__Exercise goal__: Search the entries for the word "will" and copy each line that has it.

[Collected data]
----

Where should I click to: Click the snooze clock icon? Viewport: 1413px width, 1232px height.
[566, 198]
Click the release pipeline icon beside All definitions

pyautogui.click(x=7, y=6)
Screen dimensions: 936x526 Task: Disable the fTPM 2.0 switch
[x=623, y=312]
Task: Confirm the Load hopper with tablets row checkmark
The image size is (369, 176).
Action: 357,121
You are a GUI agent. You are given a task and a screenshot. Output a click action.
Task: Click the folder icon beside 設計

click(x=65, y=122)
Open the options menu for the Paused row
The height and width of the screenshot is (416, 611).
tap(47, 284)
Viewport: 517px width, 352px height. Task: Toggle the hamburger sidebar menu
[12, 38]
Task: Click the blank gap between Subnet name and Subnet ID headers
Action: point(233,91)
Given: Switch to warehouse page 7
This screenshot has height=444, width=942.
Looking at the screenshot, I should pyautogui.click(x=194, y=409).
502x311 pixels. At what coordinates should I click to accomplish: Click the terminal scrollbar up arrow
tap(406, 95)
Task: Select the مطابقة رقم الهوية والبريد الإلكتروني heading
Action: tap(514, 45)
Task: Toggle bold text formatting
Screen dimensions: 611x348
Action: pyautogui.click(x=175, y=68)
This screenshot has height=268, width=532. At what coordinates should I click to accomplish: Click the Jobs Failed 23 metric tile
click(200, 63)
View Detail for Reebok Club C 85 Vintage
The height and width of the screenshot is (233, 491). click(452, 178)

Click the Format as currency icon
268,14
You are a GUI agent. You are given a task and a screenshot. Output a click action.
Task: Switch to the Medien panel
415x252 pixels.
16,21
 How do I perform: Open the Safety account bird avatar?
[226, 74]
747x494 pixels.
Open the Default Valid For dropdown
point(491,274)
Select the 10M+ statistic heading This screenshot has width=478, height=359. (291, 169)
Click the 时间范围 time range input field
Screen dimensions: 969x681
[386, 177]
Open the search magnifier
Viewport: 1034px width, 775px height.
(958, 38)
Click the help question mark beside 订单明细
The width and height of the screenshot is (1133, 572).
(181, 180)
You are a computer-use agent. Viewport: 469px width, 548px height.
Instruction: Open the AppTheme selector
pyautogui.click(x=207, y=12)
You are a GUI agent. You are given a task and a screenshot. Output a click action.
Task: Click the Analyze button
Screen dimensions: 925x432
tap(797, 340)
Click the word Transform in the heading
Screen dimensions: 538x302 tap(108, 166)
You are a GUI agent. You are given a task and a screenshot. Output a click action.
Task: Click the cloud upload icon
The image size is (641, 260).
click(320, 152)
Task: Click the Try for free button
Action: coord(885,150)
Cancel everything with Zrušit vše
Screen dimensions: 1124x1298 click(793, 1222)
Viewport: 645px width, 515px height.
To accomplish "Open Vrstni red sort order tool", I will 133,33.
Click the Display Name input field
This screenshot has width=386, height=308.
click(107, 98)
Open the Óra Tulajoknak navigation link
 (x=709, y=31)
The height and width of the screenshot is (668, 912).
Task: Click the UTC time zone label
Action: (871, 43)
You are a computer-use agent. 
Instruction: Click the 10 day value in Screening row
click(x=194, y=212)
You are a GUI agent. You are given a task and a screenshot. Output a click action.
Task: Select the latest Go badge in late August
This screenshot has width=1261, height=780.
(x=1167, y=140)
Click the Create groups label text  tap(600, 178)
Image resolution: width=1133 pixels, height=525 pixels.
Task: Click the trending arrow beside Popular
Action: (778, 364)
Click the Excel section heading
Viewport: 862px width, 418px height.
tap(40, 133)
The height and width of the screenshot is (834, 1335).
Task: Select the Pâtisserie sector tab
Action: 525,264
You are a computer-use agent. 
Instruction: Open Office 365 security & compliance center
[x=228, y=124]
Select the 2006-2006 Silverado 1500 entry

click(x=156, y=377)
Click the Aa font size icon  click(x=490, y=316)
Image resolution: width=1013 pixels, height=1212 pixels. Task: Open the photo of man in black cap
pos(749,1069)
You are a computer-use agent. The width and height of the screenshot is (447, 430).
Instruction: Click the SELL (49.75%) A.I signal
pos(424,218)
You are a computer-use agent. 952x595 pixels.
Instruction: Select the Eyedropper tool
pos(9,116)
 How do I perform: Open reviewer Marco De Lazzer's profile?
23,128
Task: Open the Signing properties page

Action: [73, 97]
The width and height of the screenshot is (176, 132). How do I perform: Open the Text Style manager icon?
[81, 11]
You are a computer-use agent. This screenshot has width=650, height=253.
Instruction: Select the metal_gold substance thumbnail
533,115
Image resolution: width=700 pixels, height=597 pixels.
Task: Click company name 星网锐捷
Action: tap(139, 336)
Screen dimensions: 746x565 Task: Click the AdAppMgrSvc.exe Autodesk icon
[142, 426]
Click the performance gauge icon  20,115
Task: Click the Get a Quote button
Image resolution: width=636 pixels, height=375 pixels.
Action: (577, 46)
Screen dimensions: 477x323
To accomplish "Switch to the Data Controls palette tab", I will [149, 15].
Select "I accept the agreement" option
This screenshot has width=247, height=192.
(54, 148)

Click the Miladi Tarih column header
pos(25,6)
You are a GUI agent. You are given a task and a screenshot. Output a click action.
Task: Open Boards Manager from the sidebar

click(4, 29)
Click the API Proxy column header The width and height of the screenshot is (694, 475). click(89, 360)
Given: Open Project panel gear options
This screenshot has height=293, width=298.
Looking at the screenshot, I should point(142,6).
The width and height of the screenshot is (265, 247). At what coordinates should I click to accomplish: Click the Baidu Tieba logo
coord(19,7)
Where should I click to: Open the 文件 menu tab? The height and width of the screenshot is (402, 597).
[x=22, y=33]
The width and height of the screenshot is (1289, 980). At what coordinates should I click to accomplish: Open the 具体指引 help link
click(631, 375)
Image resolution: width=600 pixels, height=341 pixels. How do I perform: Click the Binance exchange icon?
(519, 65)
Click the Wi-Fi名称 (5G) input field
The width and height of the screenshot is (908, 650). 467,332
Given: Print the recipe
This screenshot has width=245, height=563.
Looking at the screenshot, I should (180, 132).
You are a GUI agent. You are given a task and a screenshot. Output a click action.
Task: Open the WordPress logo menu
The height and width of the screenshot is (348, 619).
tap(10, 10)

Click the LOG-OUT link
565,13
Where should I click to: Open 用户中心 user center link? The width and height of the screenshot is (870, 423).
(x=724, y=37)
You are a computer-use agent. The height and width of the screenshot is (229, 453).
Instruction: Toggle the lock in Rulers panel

----

__Answer area__:
To accomplish "Open Vrstni red sort order tool", I will 133,33.
To accomplish "Switch to the Data Controls palette tab", I will [149, 15].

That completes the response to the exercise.